>> Begin Given records
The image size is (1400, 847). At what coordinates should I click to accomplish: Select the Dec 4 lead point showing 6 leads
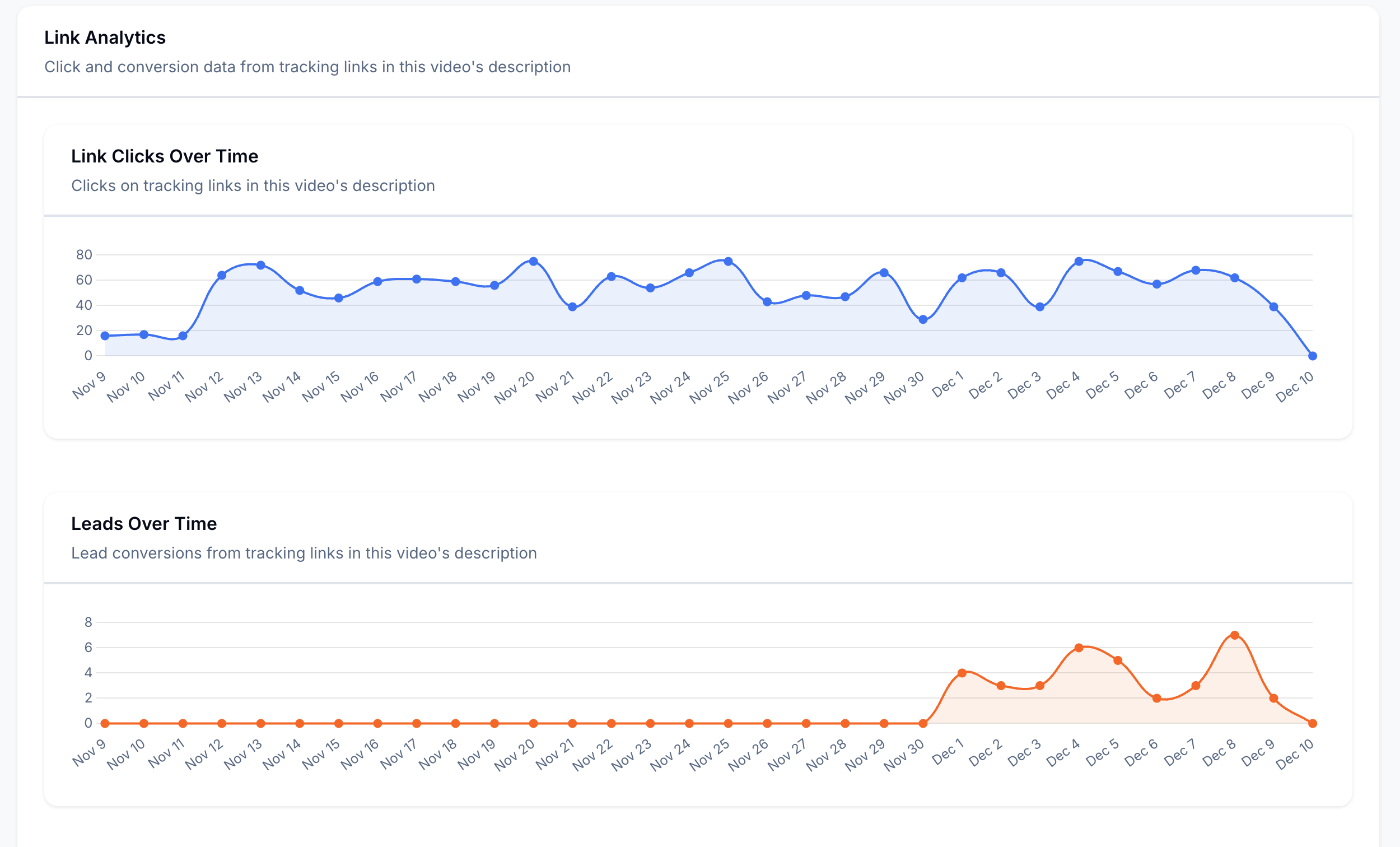(1078, 646)
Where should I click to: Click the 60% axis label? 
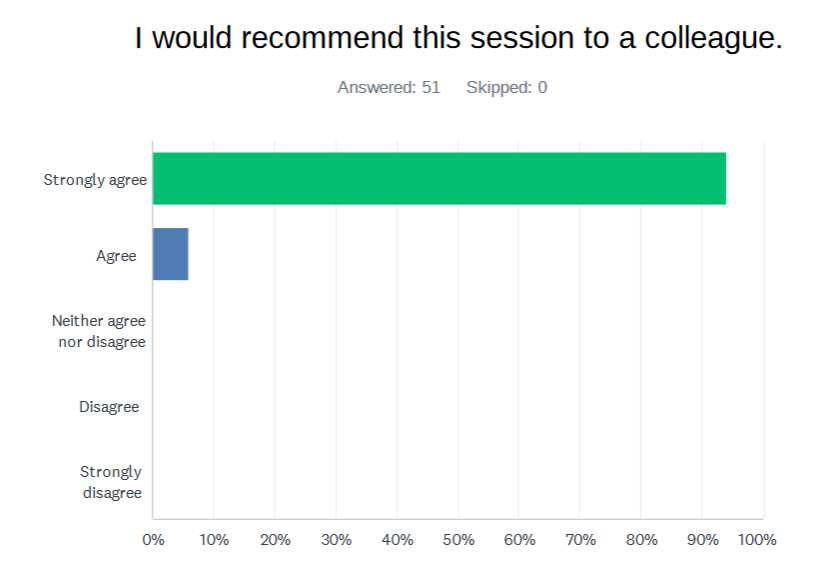(519, 540)
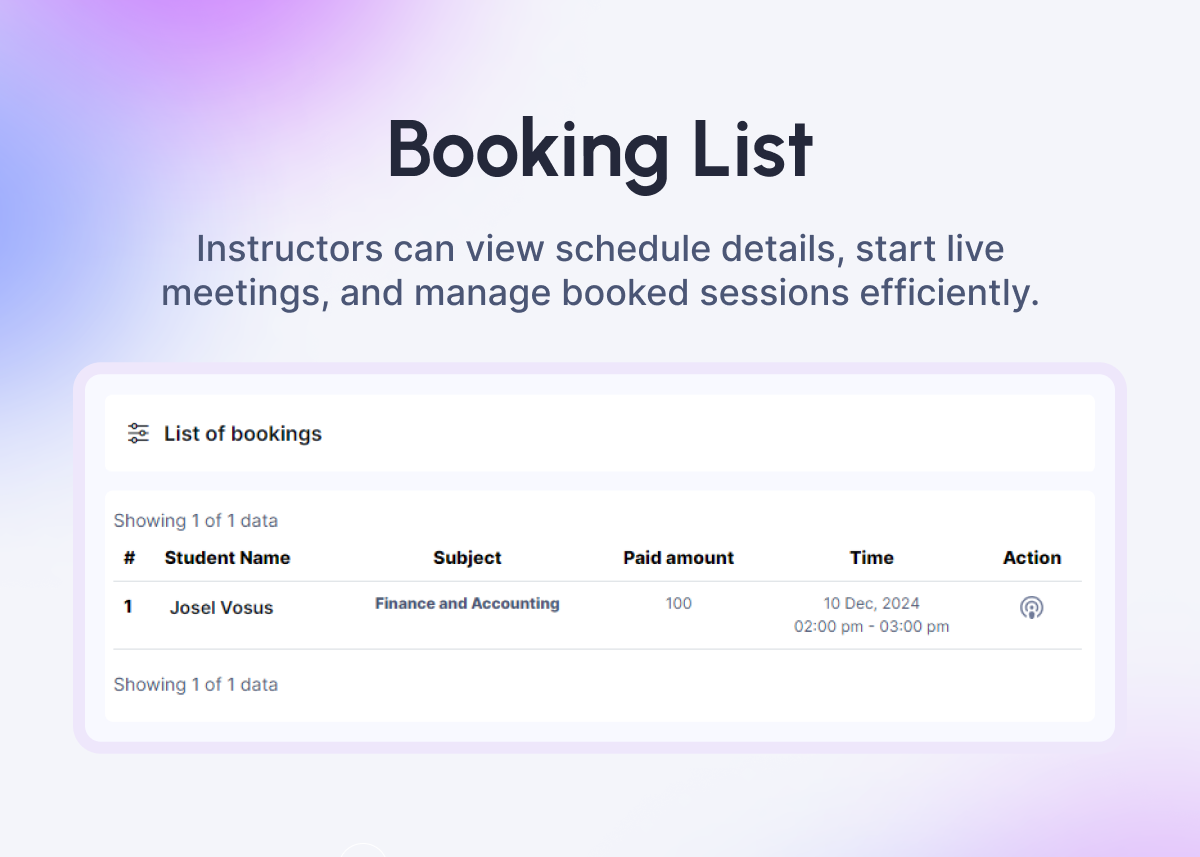Click the paid amount value 100
The width and height of the screenshot is (1200, 857).
(x=678, y=604)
>> End Given records
▶ Written problem:
Rewrite every item above, substituting "tick label" for "axis label" and keeping everything else identical. Omit the pictures from your output.

▶ Result below:
The image size is (1400, 847). At what coordinates should I click to accomplish: Select the Dec 4 lead point showing 6 leads
(1078, 646)
Where should I click to: Click the 60% tick label? 
(519, 540)
Click the paid amount value 100
The width and height of the screenshot is (1200, 857).
(x=678, y=604)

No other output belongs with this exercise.